If it is then we can successfully cache it using this method. A really basic example of this could be, please accurately calculate the perimter using these values and store it, so next time I need to calculate it, please return that value.

Part of the confusion can come from the fact that you can give different parameters for the area and store many calculations in advance, this is essentially memoization, and we call this part of it caching. To achieve memoization in Ruby code with different parameters you would write your code like:

class PerimeterCalculator
  def initialize
    @cache = {}
  end

  def perimeter(width, height)
    @cache[width][height] ||= calculate_perimeter(width, height)
  end
end

The first time you call perimeter, it will go off and calculate the result, and store it in the cache, the next time you call perimeter, Ruby checks to see if @cache[width][height] is not nil and returns that value instead of going ahead and calling calculate_perimeter.

So what does this actually mean in practise? Well what would happen if we tried to use this for loading the results of long running api requests? Well if the result of that api request is not going to change for the lifetime of your object, then you could successfully use it to cache the request, this would also apply to for example very long running ActiveRecord query, if they returned the same result. But if we think about it a bit more, it could be very likely that a user went off and changed a different part of the system which could affect the return value of the complex_operation.

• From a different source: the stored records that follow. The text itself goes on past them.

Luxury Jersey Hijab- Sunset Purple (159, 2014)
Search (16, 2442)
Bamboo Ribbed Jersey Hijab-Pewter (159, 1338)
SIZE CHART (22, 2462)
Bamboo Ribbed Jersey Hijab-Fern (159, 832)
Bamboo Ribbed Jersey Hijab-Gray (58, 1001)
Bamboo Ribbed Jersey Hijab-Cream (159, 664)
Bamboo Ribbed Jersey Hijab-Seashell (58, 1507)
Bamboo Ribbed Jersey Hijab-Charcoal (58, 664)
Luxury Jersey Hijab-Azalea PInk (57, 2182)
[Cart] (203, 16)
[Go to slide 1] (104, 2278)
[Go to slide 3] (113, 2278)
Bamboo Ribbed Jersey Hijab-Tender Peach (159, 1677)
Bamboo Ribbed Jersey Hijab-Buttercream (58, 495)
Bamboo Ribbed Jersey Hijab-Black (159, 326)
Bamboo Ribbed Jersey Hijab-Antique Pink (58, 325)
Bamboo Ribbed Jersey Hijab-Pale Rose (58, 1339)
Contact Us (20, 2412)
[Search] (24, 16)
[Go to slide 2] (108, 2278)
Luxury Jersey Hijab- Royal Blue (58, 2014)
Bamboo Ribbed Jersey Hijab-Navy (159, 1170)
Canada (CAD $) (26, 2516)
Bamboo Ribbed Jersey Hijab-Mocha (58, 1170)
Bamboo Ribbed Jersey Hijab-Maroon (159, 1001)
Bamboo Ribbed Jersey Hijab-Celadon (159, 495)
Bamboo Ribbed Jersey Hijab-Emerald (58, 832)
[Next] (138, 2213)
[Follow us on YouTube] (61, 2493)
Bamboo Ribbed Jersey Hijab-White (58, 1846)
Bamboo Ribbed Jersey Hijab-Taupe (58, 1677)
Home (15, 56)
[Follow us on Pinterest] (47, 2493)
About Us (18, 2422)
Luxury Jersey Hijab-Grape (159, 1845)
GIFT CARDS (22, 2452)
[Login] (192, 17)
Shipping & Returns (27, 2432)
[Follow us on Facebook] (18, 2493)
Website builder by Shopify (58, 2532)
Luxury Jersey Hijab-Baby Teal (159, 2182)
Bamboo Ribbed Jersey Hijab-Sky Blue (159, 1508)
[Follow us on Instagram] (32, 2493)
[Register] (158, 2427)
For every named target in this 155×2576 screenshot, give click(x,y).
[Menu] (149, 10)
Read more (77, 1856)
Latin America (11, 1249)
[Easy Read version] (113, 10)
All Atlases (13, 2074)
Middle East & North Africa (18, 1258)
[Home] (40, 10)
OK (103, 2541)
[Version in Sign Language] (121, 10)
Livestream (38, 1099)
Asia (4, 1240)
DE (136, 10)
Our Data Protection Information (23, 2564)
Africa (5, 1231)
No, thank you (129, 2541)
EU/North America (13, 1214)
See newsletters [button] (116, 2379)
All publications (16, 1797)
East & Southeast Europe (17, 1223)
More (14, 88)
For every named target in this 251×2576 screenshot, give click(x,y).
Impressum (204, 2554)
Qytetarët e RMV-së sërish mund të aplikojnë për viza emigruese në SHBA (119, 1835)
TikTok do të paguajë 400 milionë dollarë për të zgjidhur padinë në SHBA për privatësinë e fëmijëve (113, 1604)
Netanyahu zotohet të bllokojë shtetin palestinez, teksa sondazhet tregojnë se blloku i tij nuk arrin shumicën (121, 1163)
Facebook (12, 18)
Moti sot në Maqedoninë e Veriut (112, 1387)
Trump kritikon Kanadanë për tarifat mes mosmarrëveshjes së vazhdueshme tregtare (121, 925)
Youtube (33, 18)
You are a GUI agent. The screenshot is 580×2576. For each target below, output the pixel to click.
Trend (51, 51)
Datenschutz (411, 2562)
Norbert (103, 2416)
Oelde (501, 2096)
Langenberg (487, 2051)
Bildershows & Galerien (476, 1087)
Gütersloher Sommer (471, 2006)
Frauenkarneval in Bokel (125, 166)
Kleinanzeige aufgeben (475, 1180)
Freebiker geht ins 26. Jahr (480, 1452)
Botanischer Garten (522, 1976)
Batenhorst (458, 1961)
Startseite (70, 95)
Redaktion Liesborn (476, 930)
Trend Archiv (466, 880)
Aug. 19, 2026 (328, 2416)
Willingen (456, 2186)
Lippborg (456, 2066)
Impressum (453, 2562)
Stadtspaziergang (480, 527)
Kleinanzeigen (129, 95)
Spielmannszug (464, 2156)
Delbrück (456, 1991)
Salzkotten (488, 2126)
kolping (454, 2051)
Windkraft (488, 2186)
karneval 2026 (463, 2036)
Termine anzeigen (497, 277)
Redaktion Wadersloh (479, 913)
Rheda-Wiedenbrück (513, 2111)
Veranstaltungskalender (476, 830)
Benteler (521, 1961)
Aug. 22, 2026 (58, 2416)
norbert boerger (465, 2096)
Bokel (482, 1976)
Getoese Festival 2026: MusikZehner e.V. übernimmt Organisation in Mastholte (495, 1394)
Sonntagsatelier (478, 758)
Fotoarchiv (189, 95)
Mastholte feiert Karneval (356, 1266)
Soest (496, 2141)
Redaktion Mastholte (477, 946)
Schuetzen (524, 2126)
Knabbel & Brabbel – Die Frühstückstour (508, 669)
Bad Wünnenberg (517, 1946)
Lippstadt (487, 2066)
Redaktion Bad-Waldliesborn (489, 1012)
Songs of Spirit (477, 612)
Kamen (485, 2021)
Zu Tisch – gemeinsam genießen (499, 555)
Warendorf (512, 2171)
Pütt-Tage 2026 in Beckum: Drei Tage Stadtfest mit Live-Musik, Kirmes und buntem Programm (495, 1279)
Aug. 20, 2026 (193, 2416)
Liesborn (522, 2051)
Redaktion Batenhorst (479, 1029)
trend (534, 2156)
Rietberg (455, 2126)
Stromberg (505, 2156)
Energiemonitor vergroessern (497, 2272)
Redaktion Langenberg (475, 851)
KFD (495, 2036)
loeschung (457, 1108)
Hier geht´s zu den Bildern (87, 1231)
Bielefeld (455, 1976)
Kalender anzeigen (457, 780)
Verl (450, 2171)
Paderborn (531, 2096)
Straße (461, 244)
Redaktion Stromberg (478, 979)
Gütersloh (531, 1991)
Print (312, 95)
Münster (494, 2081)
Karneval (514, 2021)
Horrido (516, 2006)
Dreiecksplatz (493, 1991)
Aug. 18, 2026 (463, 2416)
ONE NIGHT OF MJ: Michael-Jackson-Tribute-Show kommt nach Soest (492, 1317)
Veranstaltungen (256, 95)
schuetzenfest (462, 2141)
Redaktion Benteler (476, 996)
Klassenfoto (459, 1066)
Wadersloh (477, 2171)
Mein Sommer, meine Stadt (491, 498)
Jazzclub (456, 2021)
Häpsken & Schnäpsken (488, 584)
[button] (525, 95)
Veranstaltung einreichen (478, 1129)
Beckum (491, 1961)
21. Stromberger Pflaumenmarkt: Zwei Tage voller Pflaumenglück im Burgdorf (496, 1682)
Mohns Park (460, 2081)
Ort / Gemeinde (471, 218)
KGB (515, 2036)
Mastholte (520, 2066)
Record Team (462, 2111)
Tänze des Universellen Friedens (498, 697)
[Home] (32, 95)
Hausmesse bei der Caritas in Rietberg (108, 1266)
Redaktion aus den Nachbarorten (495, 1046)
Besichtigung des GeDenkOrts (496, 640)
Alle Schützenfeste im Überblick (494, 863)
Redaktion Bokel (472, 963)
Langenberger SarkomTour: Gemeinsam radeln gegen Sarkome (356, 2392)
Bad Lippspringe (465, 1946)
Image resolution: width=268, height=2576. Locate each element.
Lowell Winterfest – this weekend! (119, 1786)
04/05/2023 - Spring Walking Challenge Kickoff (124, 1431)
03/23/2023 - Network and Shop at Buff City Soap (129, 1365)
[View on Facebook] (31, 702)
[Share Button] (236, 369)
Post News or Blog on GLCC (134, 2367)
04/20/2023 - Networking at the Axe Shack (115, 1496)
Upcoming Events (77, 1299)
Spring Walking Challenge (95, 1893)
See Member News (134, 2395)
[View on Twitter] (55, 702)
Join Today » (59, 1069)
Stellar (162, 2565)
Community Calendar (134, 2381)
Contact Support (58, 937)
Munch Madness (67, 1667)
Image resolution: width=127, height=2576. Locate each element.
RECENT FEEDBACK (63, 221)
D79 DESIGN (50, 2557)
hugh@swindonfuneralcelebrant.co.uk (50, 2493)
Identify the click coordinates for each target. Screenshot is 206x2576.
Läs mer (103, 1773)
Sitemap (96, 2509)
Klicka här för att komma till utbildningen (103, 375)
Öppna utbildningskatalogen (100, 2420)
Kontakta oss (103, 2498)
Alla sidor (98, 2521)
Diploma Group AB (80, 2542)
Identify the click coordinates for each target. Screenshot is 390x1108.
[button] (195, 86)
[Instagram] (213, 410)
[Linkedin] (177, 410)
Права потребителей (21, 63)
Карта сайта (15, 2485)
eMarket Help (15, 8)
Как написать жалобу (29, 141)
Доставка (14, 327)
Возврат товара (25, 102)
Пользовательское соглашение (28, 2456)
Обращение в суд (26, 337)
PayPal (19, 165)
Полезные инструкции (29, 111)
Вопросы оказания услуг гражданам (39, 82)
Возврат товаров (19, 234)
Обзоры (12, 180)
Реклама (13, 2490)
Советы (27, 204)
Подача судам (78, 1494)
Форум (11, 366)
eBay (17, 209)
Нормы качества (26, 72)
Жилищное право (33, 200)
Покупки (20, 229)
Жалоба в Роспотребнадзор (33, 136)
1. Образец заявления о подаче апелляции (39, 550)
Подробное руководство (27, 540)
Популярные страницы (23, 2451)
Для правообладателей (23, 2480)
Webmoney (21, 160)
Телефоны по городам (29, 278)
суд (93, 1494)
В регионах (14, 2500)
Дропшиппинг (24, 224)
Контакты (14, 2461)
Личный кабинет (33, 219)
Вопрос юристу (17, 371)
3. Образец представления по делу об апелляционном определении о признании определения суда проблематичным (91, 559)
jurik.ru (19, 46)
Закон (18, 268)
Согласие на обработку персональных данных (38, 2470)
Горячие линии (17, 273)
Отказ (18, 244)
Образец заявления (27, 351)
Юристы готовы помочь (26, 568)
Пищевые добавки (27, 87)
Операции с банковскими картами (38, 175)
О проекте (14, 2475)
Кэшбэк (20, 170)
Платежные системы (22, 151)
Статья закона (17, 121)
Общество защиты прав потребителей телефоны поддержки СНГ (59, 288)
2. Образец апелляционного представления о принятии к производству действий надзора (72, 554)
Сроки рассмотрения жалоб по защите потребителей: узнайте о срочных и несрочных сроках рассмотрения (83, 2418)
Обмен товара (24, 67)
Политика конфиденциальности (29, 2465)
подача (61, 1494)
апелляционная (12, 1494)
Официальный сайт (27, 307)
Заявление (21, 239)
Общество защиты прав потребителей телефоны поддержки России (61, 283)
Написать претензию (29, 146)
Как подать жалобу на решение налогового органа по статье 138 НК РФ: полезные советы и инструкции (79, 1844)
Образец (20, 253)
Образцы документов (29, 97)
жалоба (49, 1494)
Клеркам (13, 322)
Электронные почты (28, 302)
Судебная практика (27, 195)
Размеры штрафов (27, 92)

Remember that all the ||= operator is doing is assigning the value to the left, the value on the right if it is nil.

With all that out of the way, something that may confuse is that the above is not entirely correct, the ||= operator has hidden extra behaviour, it will actually assign the value to the left, if the value on the right is falsey. In this situation ‘falsey’ means: It simply means if is nil or false. So for example if the result of a really complex operation was false and this is what you wanted to use for memoization then you would have an added effect.

In the case where:

x = false

(1..10).each do |y|
  x ||= y == 5
end

x => true

x can become true. It’s the same if x was initially nil. This example is a bit contrived because, if you initially set x to anything else, e.g. 1, 4, 5, 6, “a” or anything that isn’t nil or false then x will remain that value.

Hopefully this post has given you a bit more of an insight into why it may not just be easy to cache the result of an API query with ||=. This is why in Rails we have fuller cacheing mechanisms like:

def api_result
  Rails.cache.fetch("#{cache_key_with_version}/api_endpoint", expires_in: 12.hours) do
    UserInfo::API.paginated_user_music_likes(self.id)
  end
end

These give you a bit more functionality in terms of cacheing, because these caches have expiry mechanisms.

After all the two hardest things in Computer Science, are cache invalidation and naming things.